The common good is becoming less common

Prolific author Robert Reich is Professor of Public Policy at the University of California, Berkeley, and a senior fellow at the Blum Center for Developing Economies.

Reviewing Reich’s 2018 The Common Good in the New York Times, Harvard scholar Michael J. Sandel called the author one of the most prominent voices among progressives. The professor’s book examines an ongoing decline of the common good, which Reich defines as being about “what we owe one another as citizens who are bound together in the same society.”

Reich believes those values include respect for the rule of law and democratic institutions, toleration of our differences and belief in equal political rights and equal opportunity. These have been undermined by unrestrained pursuit of money, power, and hyperpartisanship.

Rech says large corporations have ceased to worry about well-being of workers, customers and the communities served.
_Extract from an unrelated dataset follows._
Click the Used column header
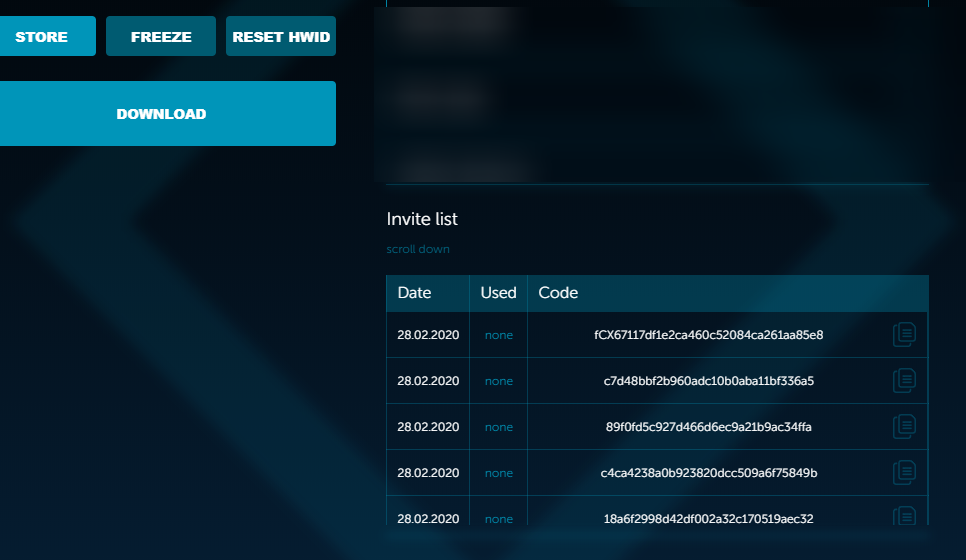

The unbridled pursuit of power and profit has brought an enormous flow of corporate money into politics. The result is a rigged system that perpetuates inequality, enables economic elites to manipulate the rules of the game to their own advantage, undermines trust in institutions and promotes attitudes of unrestrained self-seeking in social life generally.

Robert B. Reich’s Recipe for a Just Society

A recent newsletter article by Professor Reich is titled How to end corporate welfare:

Congress has so far failed to provide most Americans with what they need to weather the storm — subsidies for childcare and eldercare, paid sick leave, an increase in the federal minimum wage, lower pharmaceutical costs, additional help with the next strain of COVID, and so on.

At the very same time, American corporations are lining up with their hands outstretched, seeking all sorts of special benefits. And there’s bipartisan support for giving them what they want.

Reich examines the crippling microchip shortage currently threatening the economy. He says the U.S. Congress is about to approve a $52 billion subsidy demanded by the biggest chip makers as a condition for making more chips in America. Intel, the world’s largest seller of chips is led by CEO Pat Gelsinger who got a total compensation package of $179 million in 2021. As of March of this year, Intel was sitting on cash and short-term investments of almost $40 billion USD.

Reich says the chip makers are engaged in pure extortion.

Every industry that can possibly be considered “critical” is now lobbying the U.S. government for subsidies, tax cuts, and regulatory exemptions, in return for designing and making stuff in America. But they’re lobbying in other nations, too.

It’s a giant global shakedown...

The reality is that global corporations have no loyalty to any nation. As the then-CEO of U.S.-based ExxonMobil unabashedly stated, “I’m not a U.S. company and I don’t make decisions based on what’s good for the U.S.”

While Robert Reich writes about American politics and economics, Canada is not much different. This country’s main political parties are tightly embraced by the business world, and large corporations are given broad influence. They exercise it regularly.

This week, Scotiabank complained that high levels of federal spending are hurting the fight against inflation. The corporation was less concerned about the issue when Scotiabank took tens of billions of dollars in government supports in recent years. That helped them finance fossil fuel businesses with C$148 billion and provide monetary support to the industry’s climate change denial lobby.

Categories: Economics

2 replies »

  1. Would also suggest John Restakis’ Civilizing The State, New Society Publishers. It’s a concise and incisive overview of the need to refresh democracy and the commons with some interesting case histories. Available as a .pdf, I’ve also circulated my physical copy to a few people who might constitute fertile ground for some discussion.


    • A video of five minutes with John Restakis has been added to the article. He talks about social justice and how the state could relate to common people, not just elite interests.